Personal information
- Nicknames: Ingo; The Hammer of Thor;
- Born: Jens Ingemar Johansson 22 September 1932 Gothenburg, Sweden
- Died: 30 January 2009 (aged 76) Kungsbacka, Sweden
- Height: 183 cm (6 ft 0 in)
- Weight: Heavyweight

Boxing career
- Reach: 178 cm (70 in)
- Stance: Orthodox

Boxing record
- Total fights: 28
- Wins: 26
- Win by KO: 17
- Losses: 2

Medal record
Men's amateur boxing
Representing Sweden
Olympic Games
| Silver medal – second place | 1952 Helsinki | Heavyweight |

= Ingemar Johansson =

Swedish boxer (1932–2009)

Jens Ingemar "Ingo" Johansson (Note: According to the Swedish Tax Agency, Johansson was registered as Jens Ingmar Johansson.) (/sv/; 22 September 1932 – 30 January 2009) was a Swedish professional boxer who competed from 1952 to 1963. He held the world heavyweight title from 1959 to 1960 and was the fifth heavyweight champion born outside the United States. Johansson won the title by defeating Floyd Patterson via third-round stoppage, after flooring him seven times in that round. For this achievement, Johansson was awarded the Hickok Belt as top professional athlete of the year—the only non-American in its entire 27-year first run—and was named the Associated Press Male Athlete of the Year and Sports Illustrated Sportsman of the Year.

Johansson also held the EBU European Heavyweight Champion title twice, from 1956 to 1958 and from 1962 to 1963. As an amateur he won a silver medal in the heavyweight division at the 1952 Summer Olympics. He affectionately named his right fist "toonder and lightning" for its concussive power (it was also called "Ingo's bingo" and the "Hammer of Thor"), and in 2003 he was ranked at No. 99 on The Ring magazine's list of the 100 greatest punchers of all time.

==Professional career==
===Early years===
Johansson's introduction to the top rank of the sport was inauspicious. At age nineteen he was disqualified for passivity at the Helsinki 1952 Summer Olympics in the heavyweight competition in a fight against eventual Olympic gold medalist Ed Sanders. Johansson maintained he was not evading Sanders (who also got a warning for passivity), but rather was trying to tire his opponent. Johansson said he had been limited to a 10-day training camp, had only trained with newcomers, and had been told by his coach to let Sanders be the aggressor. Nevertheless, his silver medal was withheld for poor performance and presented to him only in 1982.

Johansson had earned his spot in the Olympics by winning the Swedish National Championship earlier the same year, 1952, after he knocked out his opponent in the first round of the final.
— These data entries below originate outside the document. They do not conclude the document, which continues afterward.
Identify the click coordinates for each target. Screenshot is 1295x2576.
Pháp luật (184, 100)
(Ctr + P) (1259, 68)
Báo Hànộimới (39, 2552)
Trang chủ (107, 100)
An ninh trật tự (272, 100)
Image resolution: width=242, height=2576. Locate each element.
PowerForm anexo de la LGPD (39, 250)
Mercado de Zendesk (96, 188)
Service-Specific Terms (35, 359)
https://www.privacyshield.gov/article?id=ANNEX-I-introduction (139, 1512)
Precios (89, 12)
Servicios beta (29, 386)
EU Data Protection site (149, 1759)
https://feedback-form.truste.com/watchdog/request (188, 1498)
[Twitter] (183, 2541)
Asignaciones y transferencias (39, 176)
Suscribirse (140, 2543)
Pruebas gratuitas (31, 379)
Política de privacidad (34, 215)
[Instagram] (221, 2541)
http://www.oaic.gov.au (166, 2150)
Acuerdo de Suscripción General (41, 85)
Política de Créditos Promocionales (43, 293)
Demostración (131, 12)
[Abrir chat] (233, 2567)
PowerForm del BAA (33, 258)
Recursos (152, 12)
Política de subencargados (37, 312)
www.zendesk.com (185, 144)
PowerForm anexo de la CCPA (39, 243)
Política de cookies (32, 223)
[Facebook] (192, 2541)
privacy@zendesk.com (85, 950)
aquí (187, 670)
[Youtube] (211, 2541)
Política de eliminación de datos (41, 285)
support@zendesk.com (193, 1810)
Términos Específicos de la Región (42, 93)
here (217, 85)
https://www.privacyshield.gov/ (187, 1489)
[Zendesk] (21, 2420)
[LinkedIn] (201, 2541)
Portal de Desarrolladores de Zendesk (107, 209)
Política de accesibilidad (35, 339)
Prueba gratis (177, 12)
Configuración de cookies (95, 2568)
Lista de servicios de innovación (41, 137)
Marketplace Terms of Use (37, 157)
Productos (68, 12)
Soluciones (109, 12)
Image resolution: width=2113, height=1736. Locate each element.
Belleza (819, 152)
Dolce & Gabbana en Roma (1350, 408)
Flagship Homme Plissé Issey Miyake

After the Olympics Johansson went into seclusion for six months and considered quitting boxing. However, he returned to the ring and turned professional under the guidance of the Swedish publisher and boxing promoter Edwin Ahlquist, subsequently winning his first 21 professional fights. He won the Scandinavian pro title by knocking down and outscoring the Dane Erik Jensen (breaking his right hand in the process). A broken hand and a one-year military service kept him out of the ring until late 1954. In August 1955, in his twelfth professional fight, Johansson knocked out former European Heavyweight Champion Hein ten Hoff in the first round. He took the Scandinavian heavyweight title in 1953 and, on 30 September 1956, he won the European Heavyweight title by scoring a 13th-round KO over Italy's Franco Cavicchi in Milan.

Johansson successfully defended his European crown against ranked heavyweights Henry Cooper (fifth-round KO on 19 May 1957) and Joe Erskine, with a TKO in round 13 on 21 February 1958.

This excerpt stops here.